_Extract provided_.
VIM has not yet received responses to all of its third party inquiries, but the
Company believes that its primary focus regarding the Year 2000 problem is
appropriately with AIIC's primary insurance carrier, CNA. The majority of
insurance transactions affecting the Company are originated by CNA operating
systems, with quarterly reporting to the Company.  Representatives of CNA have
informed the Company that CNA has been Year 2000 compliant since December 1,
1998.  If CNA is not Year 2000 compliant, the Company believes that the impact
on its business is likely to be material. Presently, the Company's only business
is that of reinsurance, so the Company anticipates that Year 2000 noncompliance
by, particularly CNA, will be disruptive primarily from a reporting and
informational standpoint.

The Company's expectations about the impact of the Year 2000 problem on its
business are subject to a number of uncertainties that could cause actual
results to differ materially.  Such factors include the following: (i) The
Company's service providers may not be successful in properly identifying all
systems and programs that contain two-digit year codes; (ii) The nature and
number of systems which require reprogramming, upgrading or replacement may
exceed the service providers' expectations in terms of complexity and scope;
(iii) The Company's service providers may not be able to complete all
remediation and testing necessary in a timely manner; (iv) The Company has no
control over the ability of third parties to achieve Year 2000 compliance; and
(v) The impact of the Year 2000 problem on CNA may be of such magnitude that it
may adversely affect the Company's business or eliminate its sole source of
insurance business.

                                       8
<PAGE>

AMERINST INSURANCE GROUP, INC.

PROPOSED REDOMESTICATION AND RESTRUCTURING

AIIG and AmerInst Insurance Group, Ltd., a Bermuda limited company ("AIG Ltd."),
have entered into an Exchange Agreement, pursuant to which AIIG would transfer
all of its assets and liabilities to AIG Ltd., in exchange for newly issued
shares of AIG Ltd. AIIG would then be liquidated and AIIG's shareholders would
receive, on a share-for-share basis, the newly issued shares of AIG Ltd. AIIG's
Board of Directors has voted to submit the Exchange Agreement and the
dissolution of AIIG to a vote of AIIG's shareholders.

_Given records_.
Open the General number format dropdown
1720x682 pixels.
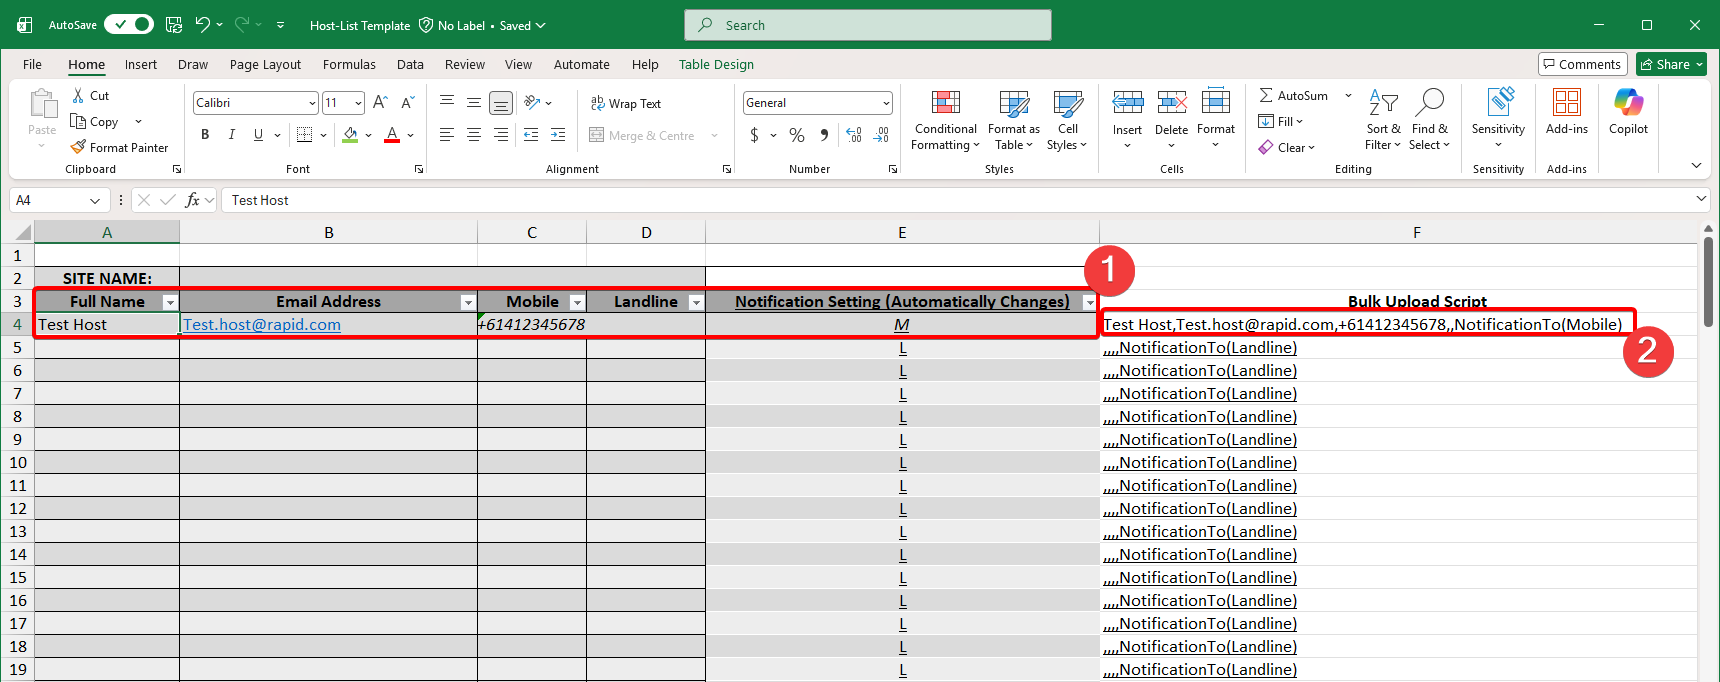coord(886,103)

==

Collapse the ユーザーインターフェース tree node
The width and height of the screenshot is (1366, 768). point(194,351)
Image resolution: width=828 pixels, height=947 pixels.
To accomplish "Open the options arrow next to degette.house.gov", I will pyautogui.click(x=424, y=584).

_Required work_. In the excerpt on the Year 2000 problem, since what date have CNA's representatives said CNA has been Year 2000 compliant?

_Answer to this exercise_. December 1, 1998